Lines from the one with "You are a GUI" through the end of the records, and no others, are what the answer should contain, copied exactly; please keep pictures out.

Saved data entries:
+===+

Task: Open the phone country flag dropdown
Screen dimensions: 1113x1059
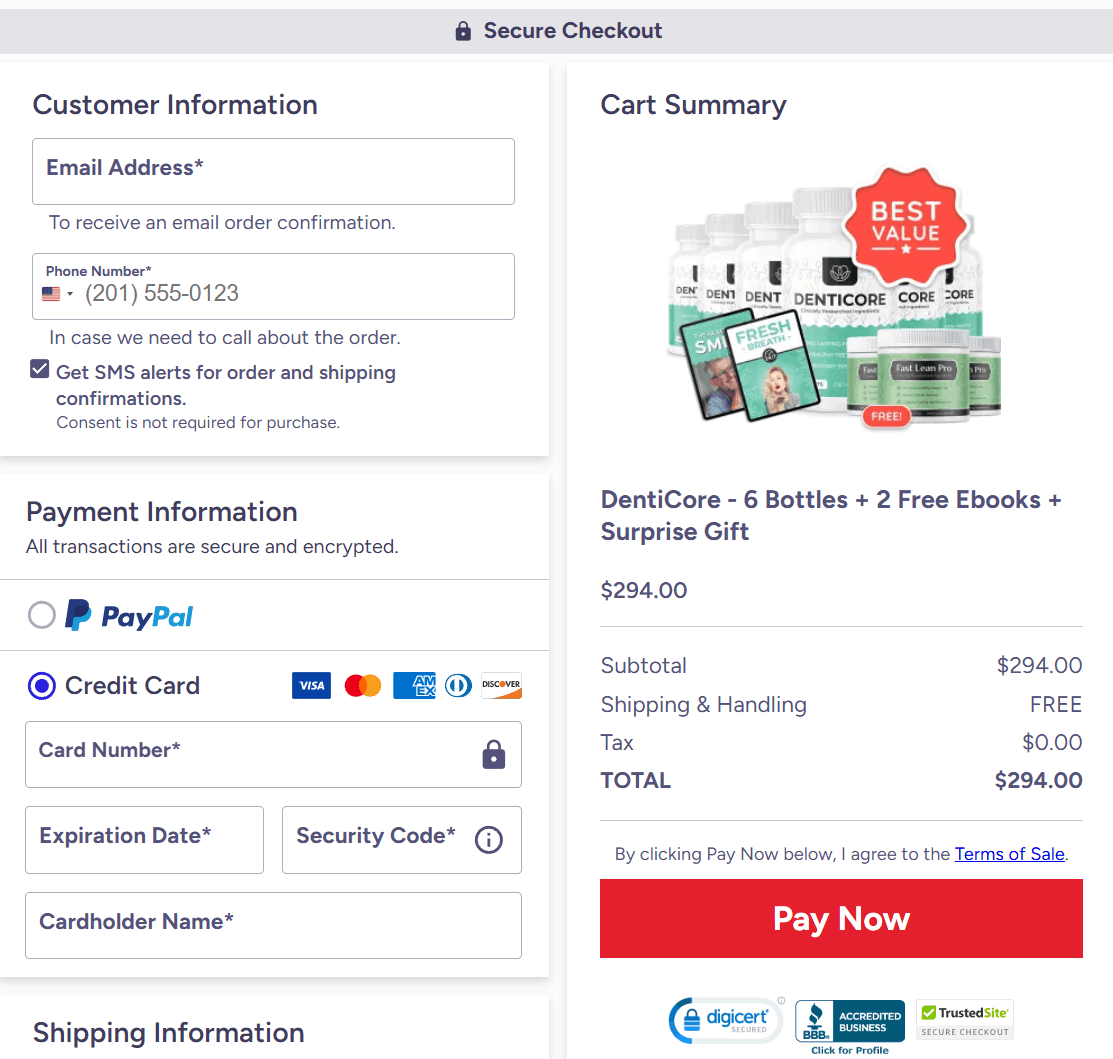Action: coord(58,294)
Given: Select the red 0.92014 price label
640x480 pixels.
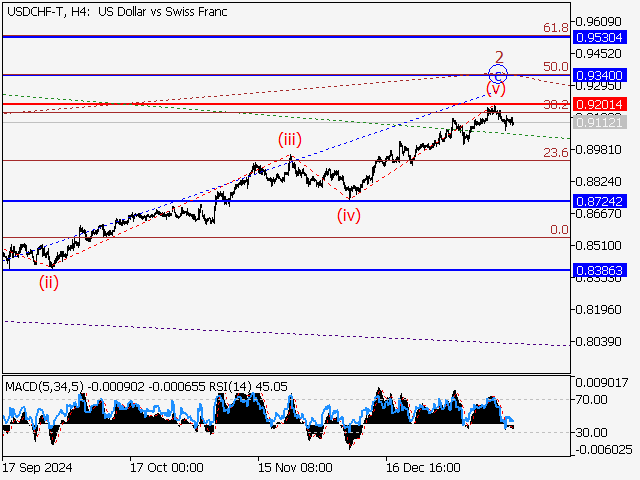Looking at the screenshot, I should pyautogui.click(x=600, y=104).
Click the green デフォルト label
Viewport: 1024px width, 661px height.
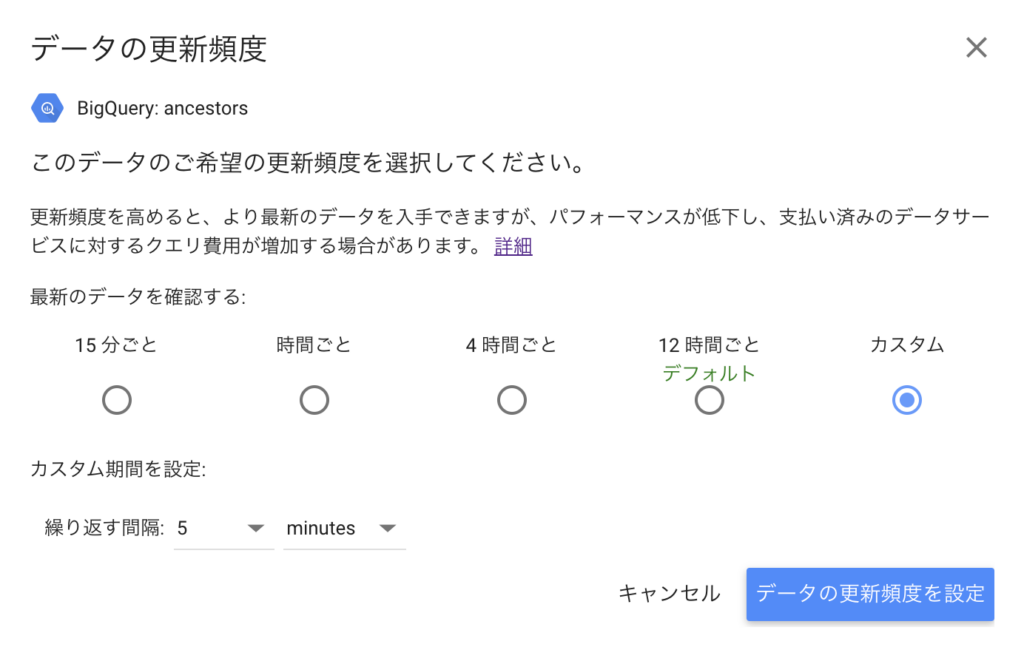click(x=709, y=373)
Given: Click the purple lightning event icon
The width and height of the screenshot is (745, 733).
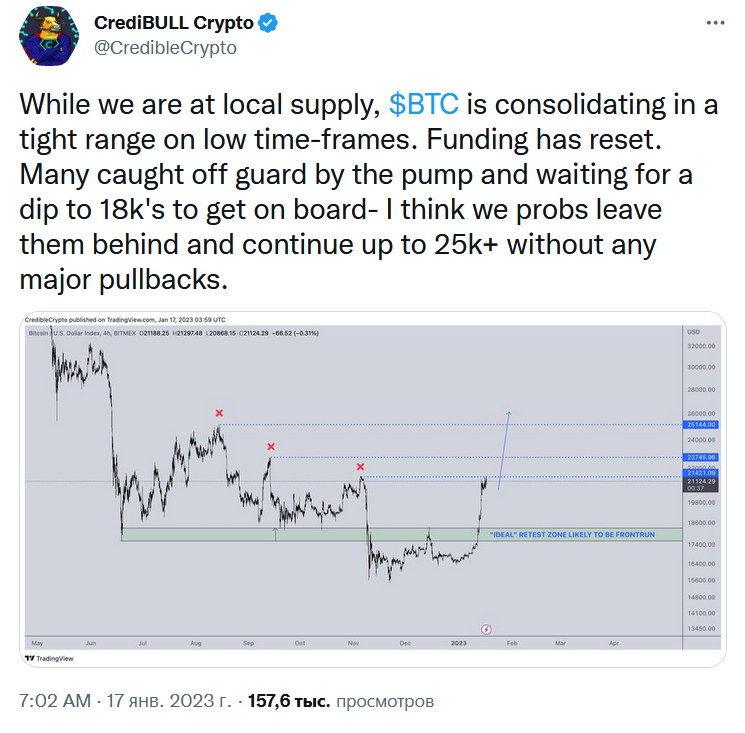Looking at the screenshot, I should 486,629.
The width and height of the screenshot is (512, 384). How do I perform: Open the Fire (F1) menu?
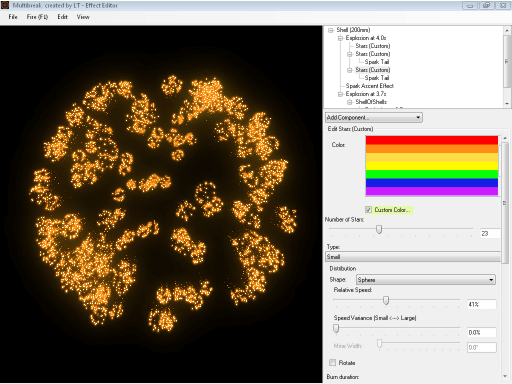point(37,17)
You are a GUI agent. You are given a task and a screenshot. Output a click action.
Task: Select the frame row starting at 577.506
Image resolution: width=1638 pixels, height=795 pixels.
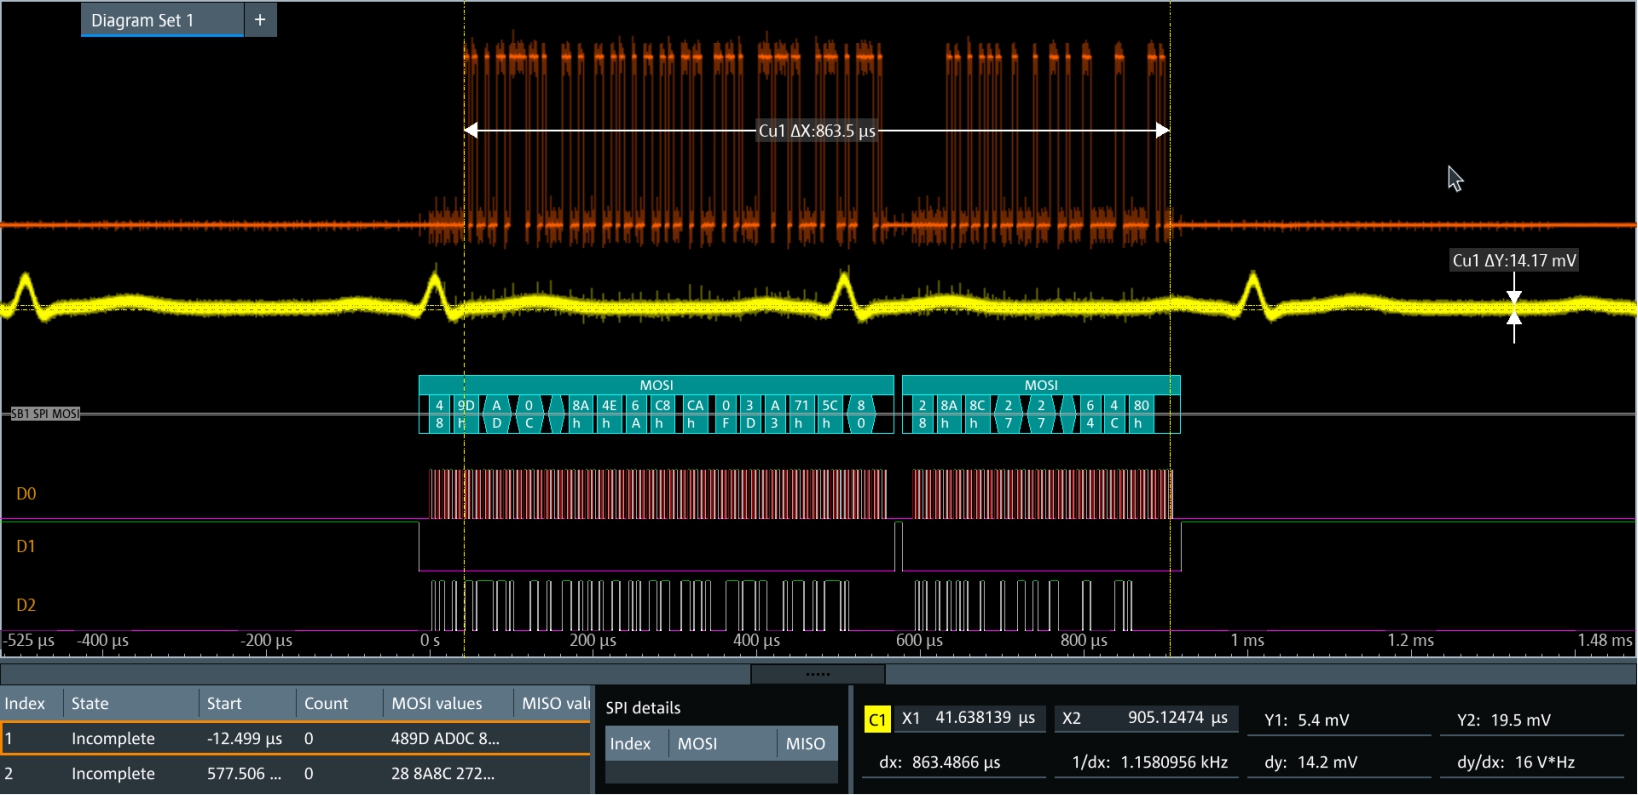point(244,774)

+===+

--- Written solution ---
You are a GUI agent. You are given a task and a screenshot. Output a click action.
Task: Select the frame row starting at 577.506
Image resolution: width=1638 pixels, height=795 pixels.
point(244,774)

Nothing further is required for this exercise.